▶ GOAL OF THE EXERCISE: Begin at the line below that has "Task: Sort by" and stop after the line that has "Task: Click the edit icon next to Add Company". Please restate only those lines, word for word.

▶ RECORDED DATA:

===

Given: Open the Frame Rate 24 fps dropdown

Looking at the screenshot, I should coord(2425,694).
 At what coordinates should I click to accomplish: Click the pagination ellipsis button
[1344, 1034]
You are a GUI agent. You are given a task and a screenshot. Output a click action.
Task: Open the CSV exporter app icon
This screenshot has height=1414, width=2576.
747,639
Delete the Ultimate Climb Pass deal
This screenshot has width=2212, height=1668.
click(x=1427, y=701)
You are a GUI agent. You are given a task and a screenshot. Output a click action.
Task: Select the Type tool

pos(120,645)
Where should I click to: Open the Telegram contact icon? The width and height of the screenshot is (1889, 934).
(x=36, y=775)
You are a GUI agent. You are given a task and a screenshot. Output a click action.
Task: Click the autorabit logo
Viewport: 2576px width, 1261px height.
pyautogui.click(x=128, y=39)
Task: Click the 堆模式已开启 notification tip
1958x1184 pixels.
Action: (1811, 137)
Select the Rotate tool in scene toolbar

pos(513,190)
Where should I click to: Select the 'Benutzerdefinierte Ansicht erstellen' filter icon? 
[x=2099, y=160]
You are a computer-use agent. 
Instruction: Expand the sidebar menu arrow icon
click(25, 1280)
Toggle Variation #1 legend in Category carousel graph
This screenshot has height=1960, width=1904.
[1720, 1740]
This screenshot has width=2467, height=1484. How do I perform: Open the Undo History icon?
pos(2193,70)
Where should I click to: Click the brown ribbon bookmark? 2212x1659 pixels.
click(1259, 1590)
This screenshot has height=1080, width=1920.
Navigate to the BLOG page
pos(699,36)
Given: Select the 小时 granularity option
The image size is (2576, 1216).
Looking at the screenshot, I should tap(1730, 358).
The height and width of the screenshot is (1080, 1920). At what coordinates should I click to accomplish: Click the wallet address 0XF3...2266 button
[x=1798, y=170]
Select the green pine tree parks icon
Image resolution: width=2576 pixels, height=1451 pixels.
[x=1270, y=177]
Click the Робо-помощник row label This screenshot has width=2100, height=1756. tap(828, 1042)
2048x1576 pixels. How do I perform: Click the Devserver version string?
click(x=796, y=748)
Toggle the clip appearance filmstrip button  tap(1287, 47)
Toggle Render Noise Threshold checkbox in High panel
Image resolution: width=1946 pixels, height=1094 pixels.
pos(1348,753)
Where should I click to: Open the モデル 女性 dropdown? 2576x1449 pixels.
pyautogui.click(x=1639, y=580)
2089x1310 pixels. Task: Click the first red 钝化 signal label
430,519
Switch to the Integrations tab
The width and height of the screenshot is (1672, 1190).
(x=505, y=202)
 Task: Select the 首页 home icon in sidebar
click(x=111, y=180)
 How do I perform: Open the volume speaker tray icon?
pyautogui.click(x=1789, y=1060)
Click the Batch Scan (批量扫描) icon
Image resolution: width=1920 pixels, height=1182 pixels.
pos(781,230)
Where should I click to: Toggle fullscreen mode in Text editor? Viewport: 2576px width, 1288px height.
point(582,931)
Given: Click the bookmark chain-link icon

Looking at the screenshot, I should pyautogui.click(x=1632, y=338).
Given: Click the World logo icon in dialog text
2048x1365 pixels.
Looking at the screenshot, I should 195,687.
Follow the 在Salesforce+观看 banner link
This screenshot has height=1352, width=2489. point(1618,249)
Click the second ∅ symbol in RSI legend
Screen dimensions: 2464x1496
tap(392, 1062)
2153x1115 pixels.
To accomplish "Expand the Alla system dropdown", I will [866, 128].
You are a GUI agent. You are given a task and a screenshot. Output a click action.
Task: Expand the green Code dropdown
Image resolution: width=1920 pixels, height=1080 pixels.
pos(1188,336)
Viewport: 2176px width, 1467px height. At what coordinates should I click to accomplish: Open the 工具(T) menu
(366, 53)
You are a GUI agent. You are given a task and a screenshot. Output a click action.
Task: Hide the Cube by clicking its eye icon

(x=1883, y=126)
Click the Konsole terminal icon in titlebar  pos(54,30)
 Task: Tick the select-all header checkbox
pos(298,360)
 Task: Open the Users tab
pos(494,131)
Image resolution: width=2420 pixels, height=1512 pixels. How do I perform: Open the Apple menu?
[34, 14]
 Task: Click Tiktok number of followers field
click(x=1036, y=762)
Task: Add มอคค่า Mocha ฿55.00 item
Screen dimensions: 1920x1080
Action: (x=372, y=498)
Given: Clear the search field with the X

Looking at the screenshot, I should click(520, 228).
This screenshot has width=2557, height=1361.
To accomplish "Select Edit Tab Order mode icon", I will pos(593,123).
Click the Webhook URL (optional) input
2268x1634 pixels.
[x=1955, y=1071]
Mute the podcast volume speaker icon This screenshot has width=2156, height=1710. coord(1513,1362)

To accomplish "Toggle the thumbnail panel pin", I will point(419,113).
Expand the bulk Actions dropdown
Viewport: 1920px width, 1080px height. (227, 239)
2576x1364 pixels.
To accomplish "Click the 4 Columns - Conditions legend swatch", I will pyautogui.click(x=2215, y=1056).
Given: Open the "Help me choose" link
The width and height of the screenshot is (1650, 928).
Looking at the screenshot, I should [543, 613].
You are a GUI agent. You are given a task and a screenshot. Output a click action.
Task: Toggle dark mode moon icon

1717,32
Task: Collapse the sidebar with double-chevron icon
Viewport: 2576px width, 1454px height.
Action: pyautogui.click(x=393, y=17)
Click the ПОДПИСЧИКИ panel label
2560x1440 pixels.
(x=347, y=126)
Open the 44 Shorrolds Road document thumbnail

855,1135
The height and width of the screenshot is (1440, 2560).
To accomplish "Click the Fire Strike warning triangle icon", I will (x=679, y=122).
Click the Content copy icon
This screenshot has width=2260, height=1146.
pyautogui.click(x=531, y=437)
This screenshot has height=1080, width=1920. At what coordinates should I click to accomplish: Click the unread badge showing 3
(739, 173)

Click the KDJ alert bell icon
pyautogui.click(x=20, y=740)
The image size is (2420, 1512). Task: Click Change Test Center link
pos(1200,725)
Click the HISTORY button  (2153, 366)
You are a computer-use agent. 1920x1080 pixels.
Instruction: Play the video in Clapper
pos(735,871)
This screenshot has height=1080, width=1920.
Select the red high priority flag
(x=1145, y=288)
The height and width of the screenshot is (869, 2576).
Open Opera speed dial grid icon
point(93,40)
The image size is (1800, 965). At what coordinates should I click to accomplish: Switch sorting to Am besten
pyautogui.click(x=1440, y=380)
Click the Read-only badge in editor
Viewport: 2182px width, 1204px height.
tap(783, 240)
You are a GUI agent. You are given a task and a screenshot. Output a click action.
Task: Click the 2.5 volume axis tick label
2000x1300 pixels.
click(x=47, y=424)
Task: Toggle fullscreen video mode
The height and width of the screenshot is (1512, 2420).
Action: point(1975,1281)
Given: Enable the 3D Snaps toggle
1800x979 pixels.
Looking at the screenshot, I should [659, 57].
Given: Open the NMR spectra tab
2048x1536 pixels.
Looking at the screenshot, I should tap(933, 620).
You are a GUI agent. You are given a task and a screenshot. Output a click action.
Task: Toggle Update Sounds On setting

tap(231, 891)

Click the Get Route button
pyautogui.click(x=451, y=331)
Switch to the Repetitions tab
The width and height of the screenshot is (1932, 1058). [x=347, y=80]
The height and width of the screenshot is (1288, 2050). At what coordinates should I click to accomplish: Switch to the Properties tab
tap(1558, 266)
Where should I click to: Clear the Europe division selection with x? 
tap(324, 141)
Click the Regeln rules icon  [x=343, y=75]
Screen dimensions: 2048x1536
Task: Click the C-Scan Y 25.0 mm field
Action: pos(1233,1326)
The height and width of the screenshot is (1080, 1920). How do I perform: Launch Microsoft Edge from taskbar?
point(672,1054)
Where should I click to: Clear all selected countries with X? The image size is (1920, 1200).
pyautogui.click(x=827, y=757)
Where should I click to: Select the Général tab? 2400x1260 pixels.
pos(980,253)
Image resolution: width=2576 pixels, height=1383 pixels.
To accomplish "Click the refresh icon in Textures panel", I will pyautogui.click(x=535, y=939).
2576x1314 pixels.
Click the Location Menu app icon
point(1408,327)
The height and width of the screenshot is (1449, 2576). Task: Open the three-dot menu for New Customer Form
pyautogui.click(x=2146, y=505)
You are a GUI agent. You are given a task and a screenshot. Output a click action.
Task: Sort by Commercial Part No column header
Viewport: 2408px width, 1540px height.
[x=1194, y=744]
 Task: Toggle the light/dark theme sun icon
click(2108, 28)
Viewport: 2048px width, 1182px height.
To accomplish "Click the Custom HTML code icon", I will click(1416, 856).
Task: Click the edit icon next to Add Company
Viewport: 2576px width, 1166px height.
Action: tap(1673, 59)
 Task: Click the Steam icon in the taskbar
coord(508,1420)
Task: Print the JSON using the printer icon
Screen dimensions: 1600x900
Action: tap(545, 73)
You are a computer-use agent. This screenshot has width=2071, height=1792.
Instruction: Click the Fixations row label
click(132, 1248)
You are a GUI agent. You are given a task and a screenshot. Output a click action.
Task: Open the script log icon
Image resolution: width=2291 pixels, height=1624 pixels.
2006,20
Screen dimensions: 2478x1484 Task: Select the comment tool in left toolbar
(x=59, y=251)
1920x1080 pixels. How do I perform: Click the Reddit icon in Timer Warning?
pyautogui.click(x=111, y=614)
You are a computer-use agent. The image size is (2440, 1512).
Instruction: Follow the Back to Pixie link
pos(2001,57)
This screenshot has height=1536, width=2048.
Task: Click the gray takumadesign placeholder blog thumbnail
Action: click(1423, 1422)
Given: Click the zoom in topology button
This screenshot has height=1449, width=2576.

===

▶ EXERCISE RESULT:
Task: Sort by Commercial Part No column header
Viewport: 2408px width, 1540px height.
[x=1194, y=744]
 Task: Toggle the light/dark theme sun icon
click(2108, 28)
Viewport: 2048px width, 1182px height.
To accomplish "Click the Custom HTML code icon", I will click(1416, 856).
Task: Click the edit icon next to Add Company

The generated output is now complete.